YOUR INSTRUCTIONS:
Identify every line in the entries below that contains the string "action", and copy each of those lines. Case counts.

%%

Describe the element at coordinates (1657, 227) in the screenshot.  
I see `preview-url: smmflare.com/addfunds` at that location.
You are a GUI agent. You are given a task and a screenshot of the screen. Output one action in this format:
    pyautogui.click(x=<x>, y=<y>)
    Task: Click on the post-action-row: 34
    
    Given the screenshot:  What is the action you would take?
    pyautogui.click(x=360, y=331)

%%

RESULT:
You are a GUI agent. You are given a task and a screenshot of the screen. Output one action in this format:
    Task: Click on the post-action-row: 34
    Given the screenshot:  What is the action you would take?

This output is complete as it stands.